I don't know why but I'm in the mood right now to talk all about my life and the experiences I've had. I know I'm still young and have probably seen nothing yet but I do have experiences. Okay first off my family is crazy and different. I don't have the usual ordinary loving family. Point blank period. I'll start with my dad side. THEY ARE ALL LITERALLY STUCK UP!! LITERALLY. And the thing is all of the aren't even actually rich. Well I shouldn't say rich just wealthy with money. I mean they don't have to go through the drama of having their lights turned off or struggling for rent some months. I mean one of my uncles live in California in a mansion.
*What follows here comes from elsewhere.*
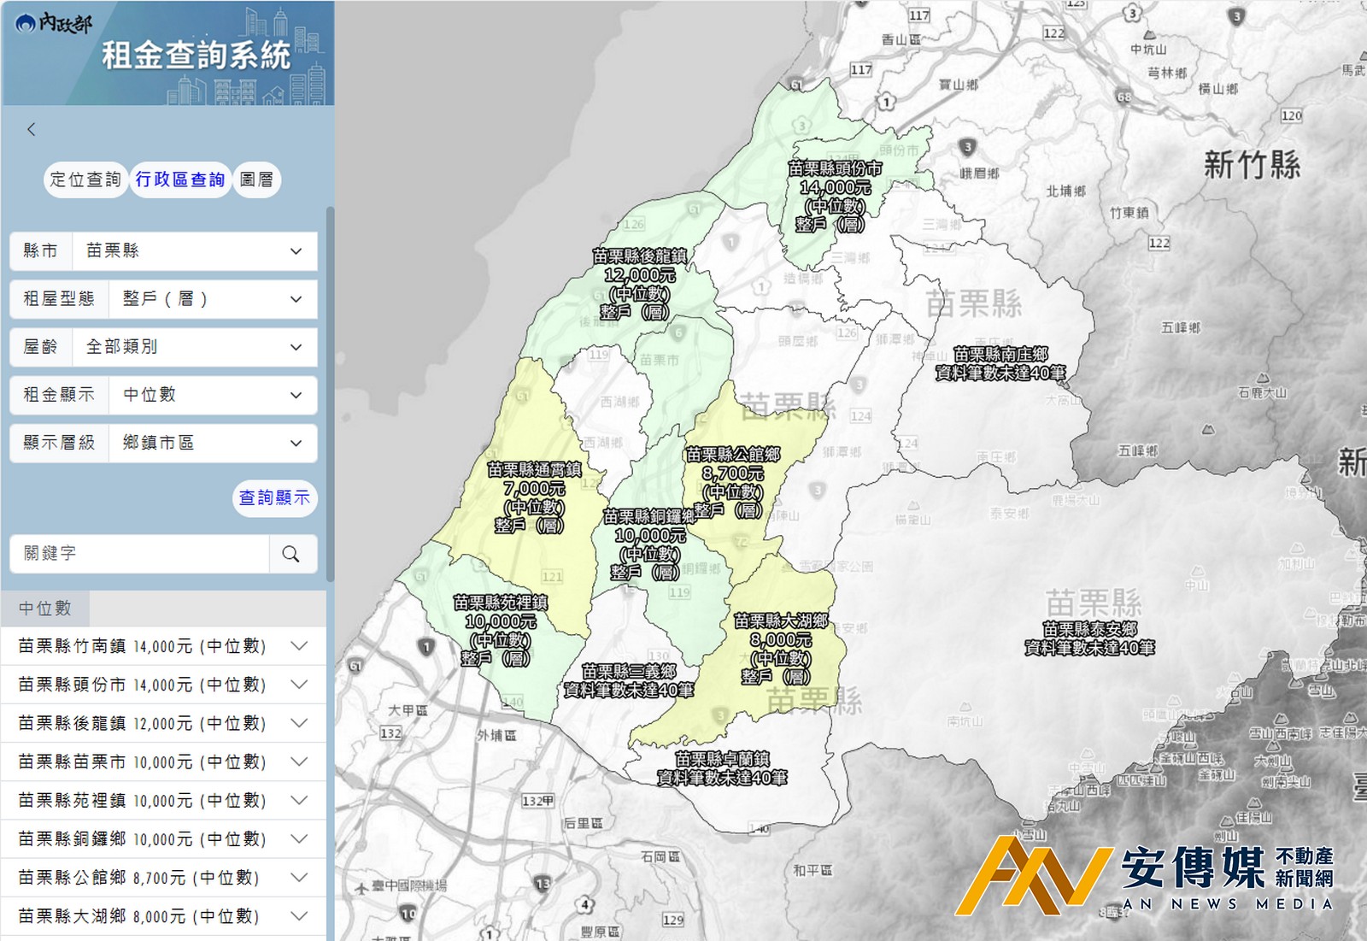This screenshot has height=941, width=1367.
Task: Expand 苗栗縣頭份市 result chevron
Action: click(299, 685)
Deb when I day a mansion with everything in it I mean it. I mean of course you would never know because they are so stuck up. They moved away once they got rich. My grandmother is a doctor. My dad mother is a doctor Deb. Married to a rich lawyer. She has nothing to do with us. Nothing on Christmas, nothing on birthdays, or just no random phone calls to see how we are doing. I mean I used to feel terrible about it but now I'm used to it and just call it life. Now do you get it. Why I try so hard. Why I'm trying to get myself together and take care of my family. I don't want want to turn out like them but I'm not going to be no bum either. I'm going to go to college (University of Rochester) and make something of myself. Show all the people that had no hope in me that I'm not just some annoying family member with nothing going for herself and likely to get pregnant before graduation. No that's not going to be me. It's to important to me to just give up and let them win. Family or not I'm going to do me. I'm going to finish my next entry on family because I got a little carried away. LoL

Mooch Leaving


I am so depressed about Ronnie leaving. I really do love him even though we go through some trouble some times. However, you must go through the bad sometimes in a relationship to enjoy the good times even more. He was the first boy, the first Deb who I really looked to a serious relationship with. I don't know if you believe me or not but I didn't used to be like that. I didn't really care about boys. I just used to use them. Seriously for what they had. If they had a car I would use them for rides. Me and all my sisters would use them and only call them when we wanted something and talk to like five boys at a time. Not taking none of them seriously. LoL. Those used to be the days. We would call one boy and if he didn't do what we wanted we would act lie we mad at him and as if he really meant something. But the second we hung up with him it was on to the next. It might not seem true but it is. And Ronnie really changed me. I mean I was always mature and I guess that's what guys like in girls. But like he opened my eyes to many things and he was one of the only boys I never cheated on. I stayed faithful to him for a whole year.
Can you imagine that? A girl that's so used to having more than one boyfriend for so long suddenly settling down for one. And out of all the boys in the world Ronnie Jones. He's not good looking and most girls aren't attractive to him. I had fine boyfriends but none of them compare to Ronnie. So to have him gone so sudden hurts. It feels like someone just played a cruel joke on me.